После полдника – во всё продолжение которого он пытался под столом зажать мои колени между своими – я настояла, чтобы он непременно свозил меня к Пратерской звезде и высадил там для небольшой прогулки. Я, естественно, точно знала, как события будут развиваться дальше, ибо когда, собираясь в обратный путь, он подсаживал меня на облучок, я случайно коснулась его ширинки, которая была так туго натянута, будто туда засунули канделябр со свечой. Мы уселись, и Ксандль медленно направил экипаж в сторону Жаворонкового поля. Но из желания ещё немного поддразнить его и покуражиться, я просила высаживать меня едва ли не на каждом углу. Ксандль налился похотью что твой бык и как малый ребёнок клянчил:

– Заедем только на чашечку кофе, сердечко моё, и ты увидишь, что я усердный и работящий как монах!

В доме Ксандля царила абсолютная тишина, был воскресный вечер, и все обитатели его разошлись. Когда он отворял входную дверь, я сделала вид, что собираюсь убежать, однако он ухватил меня за пояс своими железными лапами, я оказалась внутри, а дверь мгновенно была заперта за нами!
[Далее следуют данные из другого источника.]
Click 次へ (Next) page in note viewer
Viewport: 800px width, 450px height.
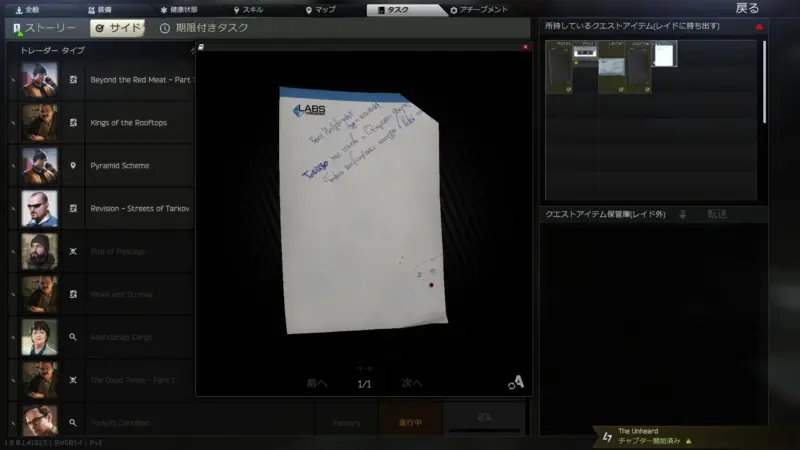(x=412, y=383)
Он хотел отсношать меня прямо тут же, немедленно, в том виде, в каком я в данную минуту была! В полутёмной прихожей он с такой энергией бросился на софу, что она только жалобно ухнула, прижал меня к спинке, высоко задрал подол и, сопя, принялся разбираться с моими кружевными штанишками. Однако у него не хватило ни терпения, ни сноровки, поэтому он, в конце концов, выругавшись, просто сорвал их с меня. Затем выпустил из штанов на волю свой нетерпеливый хобот! Нечто, подобное «единорогу» Ксандля мне редко случалось видеть. Громадный, тёмно-красный, при этом изогнутый как рожок и невиданно толстый! Я совершенно не представляла, как сумею вместить в себя это поленище, к тому же ещё Ксандль был возбуждён настолько, что его великан брызнул, едва успев вырваться из заточения! Я молниеносно вытянулась под ним, Ксандль проворно вдел нитку в иголку и, таким образом я ещё успела удачно поймать часть его заряда, а это для моей души тоже немало значило. Затем я прикрыла лицо руками и изобразила «стыдливость». Ксандль вынул своего большого брата и оставил его в покое, но несмотря на этот маневр, тот сразу же опять брызнул, и ещё долго не мог угомониться.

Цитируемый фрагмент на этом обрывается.